The new network includes representatives from the descendents of the "buraku" feudal outcast class, Ainu, Okinawan, Korean and other minority communities, and one of its activities will be to lobby politicians and government officials.
In the coming months, it is expected to decide on the most effective way of getting out its message to politicians, bureaucrats and business leaders.
"The network will push for human rights legislation outlawing discriminatory acts against not only foreigners but also ethnic and social minorities. We're also calling for an independent human rights commission. The current one, attached to the Justice Ministry, is not as effective as it needs to be," said IMADR Secretary General Hideki Morihara.
The nearly 90 human rights groups nationwide that support an IMADR-drafted antidiscrimination bill know they face an uphill battle getting the legislation passed. Although some opposition party politicians, notably the Democratic Party of Japan's Toru Matsuoka, an Upper House member and longtime IMADR supporter, are supportive, the ruling bloc is not.
Politicians and bureaucrats opposed to a law against discrimination often cite Article 14 of the Constitution as being sufficient legal protection. Part 1 of the article says "all people are equal under the law and there shall be no discrimination in political, economic, or social relations because of race, creed, sex, social status, or family origin."
Japan has also ratified the International Convention on the Elimination of All Forms of Racial Discrimination and the International Covenant on Civil and Political Rights, both of which forbid racial discrimination.
However, when Japanese officials cited Article 14 in their defense to the U.N. Committee on the Elimination of Racial Discrimination in 2000, the committee members expressed doubt that Japan's current legal system offers adequate and equal protection against specific individual acts of discrimination.
"Court rulings in discrimination cases are often vague and contradictory. Rather than clearly rule what legal discrimination is or cite the international conventions that Japan has ratified, the courts prefer to simply declare certain behavior as being outside socially acceptable norms," said lawyer Niwa.

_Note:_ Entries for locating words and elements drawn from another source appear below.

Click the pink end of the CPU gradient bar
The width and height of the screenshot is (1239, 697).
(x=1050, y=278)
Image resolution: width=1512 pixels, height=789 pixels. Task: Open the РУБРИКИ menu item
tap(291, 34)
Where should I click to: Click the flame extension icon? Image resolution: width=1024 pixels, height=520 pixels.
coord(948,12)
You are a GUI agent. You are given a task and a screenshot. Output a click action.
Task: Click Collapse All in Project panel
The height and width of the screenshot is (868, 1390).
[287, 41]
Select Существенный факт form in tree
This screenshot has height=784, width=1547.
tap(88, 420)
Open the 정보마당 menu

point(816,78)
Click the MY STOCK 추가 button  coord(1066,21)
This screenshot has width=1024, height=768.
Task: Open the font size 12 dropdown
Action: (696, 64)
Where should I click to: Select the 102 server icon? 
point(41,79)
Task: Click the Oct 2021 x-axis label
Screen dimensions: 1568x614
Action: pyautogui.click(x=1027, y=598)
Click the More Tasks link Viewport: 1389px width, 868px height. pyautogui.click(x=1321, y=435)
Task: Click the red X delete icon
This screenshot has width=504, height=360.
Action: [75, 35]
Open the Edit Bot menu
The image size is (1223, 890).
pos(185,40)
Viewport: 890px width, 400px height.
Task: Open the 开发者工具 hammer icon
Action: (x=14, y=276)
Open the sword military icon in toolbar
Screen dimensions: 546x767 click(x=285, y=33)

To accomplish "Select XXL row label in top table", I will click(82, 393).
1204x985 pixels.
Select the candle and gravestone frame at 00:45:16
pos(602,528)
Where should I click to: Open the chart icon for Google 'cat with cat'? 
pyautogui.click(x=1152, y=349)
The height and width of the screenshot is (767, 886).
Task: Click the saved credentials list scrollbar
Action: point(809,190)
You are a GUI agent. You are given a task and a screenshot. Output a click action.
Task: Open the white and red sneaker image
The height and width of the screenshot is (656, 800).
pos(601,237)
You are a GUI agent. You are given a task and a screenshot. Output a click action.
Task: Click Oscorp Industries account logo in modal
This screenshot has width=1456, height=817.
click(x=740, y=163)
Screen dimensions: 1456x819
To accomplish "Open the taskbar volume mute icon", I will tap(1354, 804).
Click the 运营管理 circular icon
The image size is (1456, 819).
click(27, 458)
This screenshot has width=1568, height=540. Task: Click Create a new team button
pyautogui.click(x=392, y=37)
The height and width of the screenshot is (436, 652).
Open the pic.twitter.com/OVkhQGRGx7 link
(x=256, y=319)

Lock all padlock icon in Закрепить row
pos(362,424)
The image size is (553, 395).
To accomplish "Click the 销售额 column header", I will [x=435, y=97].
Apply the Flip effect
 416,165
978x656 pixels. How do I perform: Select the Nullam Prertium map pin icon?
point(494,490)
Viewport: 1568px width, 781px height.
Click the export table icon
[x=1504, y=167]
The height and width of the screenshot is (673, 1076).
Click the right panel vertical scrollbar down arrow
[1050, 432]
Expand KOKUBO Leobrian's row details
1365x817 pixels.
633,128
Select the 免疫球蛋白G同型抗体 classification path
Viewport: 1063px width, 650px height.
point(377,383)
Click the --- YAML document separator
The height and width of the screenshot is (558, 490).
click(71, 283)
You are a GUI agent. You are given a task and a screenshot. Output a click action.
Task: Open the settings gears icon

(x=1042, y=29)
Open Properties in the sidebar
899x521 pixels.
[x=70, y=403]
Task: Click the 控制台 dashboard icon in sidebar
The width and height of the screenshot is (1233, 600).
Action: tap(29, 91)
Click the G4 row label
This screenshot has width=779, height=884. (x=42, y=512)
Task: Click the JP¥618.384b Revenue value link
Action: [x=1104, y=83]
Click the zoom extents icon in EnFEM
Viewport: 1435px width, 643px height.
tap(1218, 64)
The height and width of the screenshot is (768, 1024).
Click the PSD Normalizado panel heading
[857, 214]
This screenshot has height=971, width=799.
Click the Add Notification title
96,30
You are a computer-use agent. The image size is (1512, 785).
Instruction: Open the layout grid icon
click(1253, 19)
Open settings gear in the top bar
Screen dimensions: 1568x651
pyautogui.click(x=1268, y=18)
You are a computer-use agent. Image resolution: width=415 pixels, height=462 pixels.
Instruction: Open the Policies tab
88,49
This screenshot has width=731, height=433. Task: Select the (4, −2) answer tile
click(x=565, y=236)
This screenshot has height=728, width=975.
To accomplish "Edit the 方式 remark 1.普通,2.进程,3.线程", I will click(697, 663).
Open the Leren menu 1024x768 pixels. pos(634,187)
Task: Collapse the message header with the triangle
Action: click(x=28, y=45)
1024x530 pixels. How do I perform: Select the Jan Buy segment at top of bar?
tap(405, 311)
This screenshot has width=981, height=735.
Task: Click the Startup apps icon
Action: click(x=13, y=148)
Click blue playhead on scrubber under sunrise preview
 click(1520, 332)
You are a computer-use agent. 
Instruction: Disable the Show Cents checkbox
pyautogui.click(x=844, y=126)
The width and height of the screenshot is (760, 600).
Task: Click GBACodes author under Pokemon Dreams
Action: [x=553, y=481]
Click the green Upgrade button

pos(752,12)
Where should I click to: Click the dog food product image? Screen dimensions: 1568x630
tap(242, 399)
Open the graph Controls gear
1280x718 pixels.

Those opposed to antidiscrimination legislation, especially for current and future foreign workers in Japan, said that because there is no nationwide consensus on how to accept such workers and because Japanese attitudes toward foreigners are often ambivalent, it's best to lay the social groundwork first.
"Rather than new laws, what we need first is a change in social attitudes toward foreigners," Taro Kono said last July, when he was senior vice justice minister, not long after his ministry released a report on the future of foreign workers.
But Niwa argued that there is no time to waste.
"A change in social attitudes is needed. But you can't first wait for society to change and then enact laws," he said. "You have to do both concurrently."